◆ **Source passage**

Even with the motor dialed back to 120 kW (160 HP), the instantaneous thrust of the electric motor shoves the 1,900-pound racer through turns four and five with ferocity and confidence. The 700-pound battery is a structural member, and with it and the motor mounted inches from the ground, the grip is otherworldly. By the time I'm on my second lap, with some heat in the brakes and the Michelin rubber (essentially street tires you'd find on a supercar), I finally keep it flat through turn seven, a sweeping right-hander that leads to a short straight, followed by some hard braking, and onto the back of stretch.
It's at this point that I realize I desperately want more power.
One more lap and I come into the pits. Prunin comes over, twists a knob on the multi-function wheel, and says, "Ok, now you've got the 150 (kW)." That's what they use for the race. I am pleased.
The bump from 160 to 200 HP makes itself known, not so much on the straightaways where torque bleeds off, but when I keep it pegged through turn seven again. I hesitate for a fraction of a second, knowing that if I stuff it I'll ruin my both colleague's day and my host's week, and possibly have to remember the very specific exiting protocol (jump out to avoid possible, if improbable, electrocution). But there's trust now, and my planted right foot is reward with neck-punishing grip.

◆ **Extracted entries**
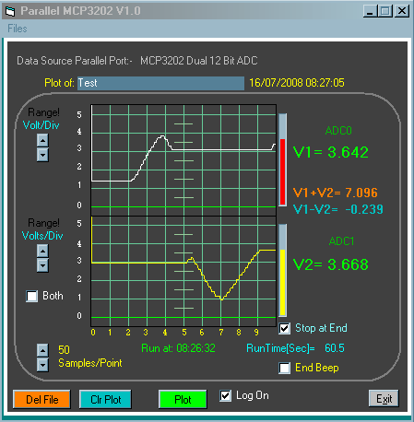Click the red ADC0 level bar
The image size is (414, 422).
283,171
...
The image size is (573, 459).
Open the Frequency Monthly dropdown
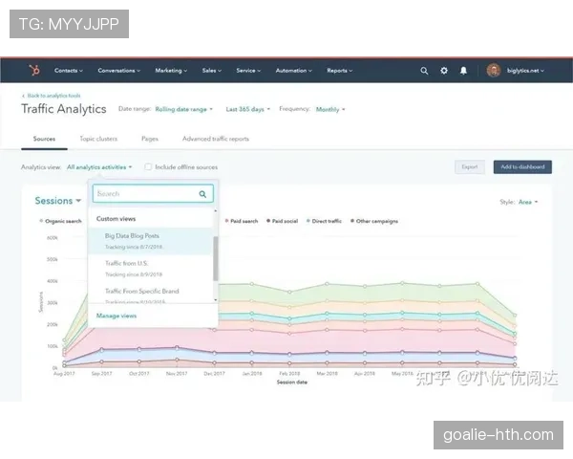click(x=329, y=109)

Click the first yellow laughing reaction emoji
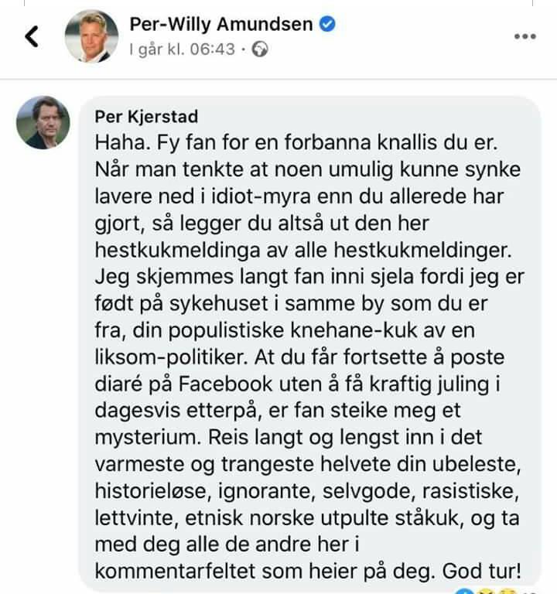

◆ **What the exercise asks**
Continue the passage about driving the electric race car on the track, starting after its last sentence.

◆ **Result of the exercise**
When I make it back into the pits, it takes a moment for the adrenaline to wear off. But it wasn't the same. Unlike past track experiences, there wasn't that unhinged sense of skirting the limit of my capabilities. It wasn't a white-knuckled brawl to match grip with speed or intestinal fortitude with self-preservation. It wasn't nuts. It was just… fun. And I'm not sure how I feel about that.
Formula cars haven't really changed much in the past several decades. They're still open-wheeled, with the driver posted ahead of a mid-mounted engine sending power to the rear wheels. To make them work, you've got to be in full-on, butt-puckering attack mode, with hot brakes, sticky tires, and enough speed for the aero to shove it into the ground. I drove a Formula 2000 car once and thought I'd die. Driving this all-electric variant wasn't like that at all, and that might be a problem, at least for now.
The fact the organizers saw fit to put a bunch of rookies into a race car and expected everything to be okay speaks for itself, particularly given the lack of electronic aids to save us from our own hamfists.
However, add 19 other racers to the mix on a tight, confined street circuit, all with the same chassis and power, and you've got the makings of a spectacle. That's what Formula E needs to be to survive, and based on both the season opener and the last round in Buenos Aires, the ingredients are there. But is it enough to survive?
Motorsport heavy-hitters like Andretti, Audi, and Renault – just to name a few – don't waste their time or resources on complete flights of fancy. They're not just in it for the racing or some kind of greenwashing, but for the chance of bringing the lessons learned – particularly on the battery side – to the street. Combine that with a recent (and sizable) round of investment earlier this week from Liberty Global and Discovery, and Formula E's CEO Alejandro Agag assures me that the series will survive "at least five, maybe ten years" into the future.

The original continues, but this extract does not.